__WHAT YOU NEED TO DO__
Starting with the line that contains "首页 (12, 38)" and stopping after the line that contains "Post Code (339, 1664)", copy the entries below exactly. Include nothing else.

(Saved data entries)
--*--

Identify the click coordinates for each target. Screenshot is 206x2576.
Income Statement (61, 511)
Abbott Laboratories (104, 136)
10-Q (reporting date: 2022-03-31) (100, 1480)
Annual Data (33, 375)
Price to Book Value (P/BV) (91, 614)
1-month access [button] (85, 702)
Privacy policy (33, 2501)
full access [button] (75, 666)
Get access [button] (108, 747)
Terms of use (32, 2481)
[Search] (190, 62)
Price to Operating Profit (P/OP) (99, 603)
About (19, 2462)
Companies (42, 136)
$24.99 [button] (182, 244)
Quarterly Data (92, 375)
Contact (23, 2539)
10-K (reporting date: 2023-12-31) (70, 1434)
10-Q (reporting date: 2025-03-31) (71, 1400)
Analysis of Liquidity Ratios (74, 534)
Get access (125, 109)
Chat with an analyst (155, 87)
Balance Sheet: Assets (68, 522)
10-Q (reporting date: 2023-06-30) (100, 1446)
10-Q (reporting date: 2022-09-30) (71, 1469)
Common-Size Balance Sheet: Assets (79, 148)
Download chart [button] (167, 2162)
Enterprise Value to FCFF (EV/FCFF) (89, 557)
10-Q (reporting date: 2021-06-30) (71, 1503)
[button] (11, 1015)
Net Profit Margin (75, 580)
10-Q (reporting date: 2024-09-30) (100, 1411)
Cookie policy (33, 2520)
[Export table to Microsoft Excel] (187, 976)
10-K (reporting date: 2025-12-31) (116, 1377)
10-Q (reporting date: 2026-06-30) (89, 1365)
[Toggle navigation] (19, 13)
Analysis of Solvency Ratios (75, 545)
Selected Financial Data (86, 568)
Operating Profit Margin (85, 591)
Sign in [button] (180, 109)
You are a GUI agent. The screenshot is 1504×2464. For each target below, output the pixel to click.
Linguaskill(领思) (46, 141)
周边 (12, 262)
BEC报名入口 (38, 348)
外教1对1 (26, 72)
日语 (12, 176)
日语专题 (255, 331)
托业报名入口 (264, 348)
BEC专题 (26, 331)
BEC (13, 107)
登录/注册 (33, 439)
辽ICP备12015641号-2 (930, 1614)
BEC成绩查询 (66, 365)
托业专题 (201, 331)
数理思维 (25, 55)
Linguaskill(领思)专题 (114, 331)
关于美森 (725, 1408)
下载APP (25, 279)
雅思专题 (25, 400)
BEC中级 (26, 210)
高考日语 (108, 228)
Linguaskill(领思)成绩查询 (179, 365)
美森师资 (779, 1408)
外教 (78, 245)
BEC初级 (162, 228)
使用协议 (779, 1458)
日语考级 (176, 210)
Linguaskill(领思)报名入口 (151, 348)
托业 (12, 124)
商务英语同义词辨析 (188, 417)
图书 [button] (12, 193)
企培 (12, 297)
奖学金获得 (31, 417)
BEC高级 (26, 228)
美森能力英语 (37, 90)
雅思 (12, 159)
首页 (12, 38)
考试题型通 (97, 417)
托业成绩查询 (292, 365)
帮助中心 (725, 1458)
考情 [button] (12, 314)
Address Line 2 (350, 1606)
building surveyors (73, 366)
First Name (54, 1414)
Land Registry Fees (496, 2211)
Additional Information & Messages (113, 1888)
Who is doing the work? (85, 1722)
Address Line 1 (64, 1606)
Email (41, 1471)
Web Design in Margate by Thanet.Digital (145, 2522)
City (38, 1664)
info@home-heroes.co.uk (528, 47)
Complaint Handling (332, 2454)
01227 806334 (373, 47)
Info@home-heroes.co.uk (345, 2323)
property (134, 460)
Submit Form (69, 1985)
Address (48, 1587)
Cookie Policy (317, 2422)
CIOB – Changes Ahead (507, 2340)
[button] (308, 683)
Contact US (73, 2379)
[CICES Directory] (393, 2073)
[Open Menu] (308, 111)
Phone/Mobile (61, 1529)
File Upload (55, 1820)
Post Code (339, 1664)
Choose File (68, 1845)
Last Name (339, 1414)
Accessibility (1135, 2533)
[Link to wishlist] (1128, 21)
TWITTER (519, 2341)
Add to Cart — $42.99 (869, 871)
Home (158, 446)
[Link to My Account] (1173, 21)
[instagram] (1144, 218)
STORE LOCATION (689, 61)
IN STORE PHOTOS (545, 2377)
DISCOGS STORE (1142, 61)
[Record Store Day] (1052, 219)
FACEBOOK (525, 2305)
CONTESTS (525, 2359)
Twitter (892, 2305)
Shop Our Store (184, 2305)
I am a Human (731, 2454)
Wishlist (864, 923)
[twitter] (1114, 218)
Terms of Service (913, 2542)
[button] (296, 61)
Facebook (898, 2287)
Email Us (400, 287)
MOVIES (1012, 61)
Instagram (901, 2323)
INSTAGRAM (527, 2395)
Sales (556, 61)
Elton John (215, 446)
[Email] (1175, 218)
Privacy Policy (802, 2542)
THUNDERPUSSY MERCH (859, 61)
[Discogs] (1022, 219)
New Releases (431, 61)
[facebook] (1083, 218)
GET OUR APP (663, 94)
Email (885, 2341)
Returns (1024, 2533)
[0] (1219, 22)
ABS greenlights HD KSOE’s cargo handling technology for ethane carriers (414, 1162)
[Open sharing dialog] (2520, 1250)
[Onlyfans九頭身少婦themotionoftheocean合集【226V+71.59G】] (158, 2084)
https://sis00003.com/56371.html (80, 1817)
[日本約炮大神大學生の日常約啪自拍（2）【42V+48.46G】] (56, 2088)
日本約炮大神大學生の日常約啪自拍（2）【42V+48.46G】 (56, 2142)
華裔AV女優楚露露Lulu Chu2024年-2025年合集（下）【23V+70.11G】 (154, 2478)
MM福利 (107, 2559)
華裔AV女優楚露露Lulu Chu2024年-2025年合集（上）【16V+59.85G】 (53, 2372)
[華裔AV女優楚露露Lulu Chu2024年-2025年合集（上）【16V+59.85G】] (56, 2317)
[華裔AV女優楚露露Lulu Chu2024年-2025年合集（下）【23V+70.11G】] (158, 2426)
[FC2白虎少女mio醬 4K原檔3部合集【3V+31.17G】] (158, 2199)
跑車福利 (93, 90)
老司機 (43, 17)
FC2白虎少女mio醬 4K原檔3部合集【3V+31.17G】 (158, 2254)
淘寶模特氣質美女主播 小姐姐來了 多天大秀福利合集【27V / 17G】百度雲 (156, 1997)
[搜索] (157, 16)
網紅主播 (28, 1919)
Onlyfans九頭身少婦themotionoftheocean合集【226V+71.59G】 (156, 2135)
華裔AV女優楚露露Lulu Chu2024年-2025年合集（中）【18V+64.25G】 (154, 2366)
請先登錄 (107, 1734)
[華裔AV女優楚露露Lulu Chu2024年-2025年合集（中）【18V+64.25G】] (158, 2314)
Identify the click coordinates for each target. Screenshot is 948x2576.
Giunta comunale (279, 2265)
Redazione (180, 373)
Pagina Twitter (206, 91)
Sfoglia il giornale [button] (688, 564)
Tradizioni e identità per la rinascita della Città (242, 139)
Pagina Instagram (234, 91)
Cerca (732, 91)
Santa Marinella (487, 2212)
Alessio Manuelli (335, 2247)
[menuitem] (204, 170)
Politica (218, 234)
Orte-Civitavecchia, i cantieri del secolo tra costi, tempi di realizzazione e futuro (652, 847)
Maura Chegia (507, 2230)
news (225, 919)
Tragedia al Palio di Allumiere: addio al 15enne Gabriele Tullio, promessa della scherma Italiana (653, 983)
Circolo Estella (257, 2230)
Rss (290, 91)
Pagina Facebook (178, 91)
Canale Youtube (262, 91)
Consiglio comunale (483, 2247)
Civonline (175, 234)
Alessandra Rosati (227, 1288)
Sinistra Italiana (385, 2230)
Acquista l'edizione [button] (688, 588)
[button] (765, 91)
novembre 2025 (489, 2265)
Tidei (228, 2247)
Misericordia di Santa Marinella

--*--

__FINAL ANSWER__
首页 (12, 38)
考试题型通 (97, 417)
托业成绩查询 (292, 365)
帮助中心 (725, 1458)
考情 [button] (12, 314)
Address Line 2 (350, 1606)
building surveyors (73, 366)
First Name (54, 1414)
Land Registry Fees (496, 2211)
Additional Information & Messages (113, 1888)
Who is doing the work? (85, 1722)
Address Line 1 (64, 1606)
Email (41, 1471)
Web Design in Margate by Thanet.Digital (145, 2522)
City (38, 1664)
info@home-heroes.co.uk (528, 47)
Complaint Handling (332, 2454)
01227 806334 (373, 47)
Info@home-heroes.co.uk (345, 2323)
property (134, 460)
Submit Form (69, 1985)
Address (48, 1587)
Cookie Policy (317, 2422)
CIOB – Changes Ahead (507, 2340)
[button] (308, 683)
Contact US (73, 2379)
[CICES Directory] (393, 2073)
[Open Menu] (308, 111)
Phone/Mobile (61, 1529)
File Upload (55, 1820)
Post Code (339, 1664)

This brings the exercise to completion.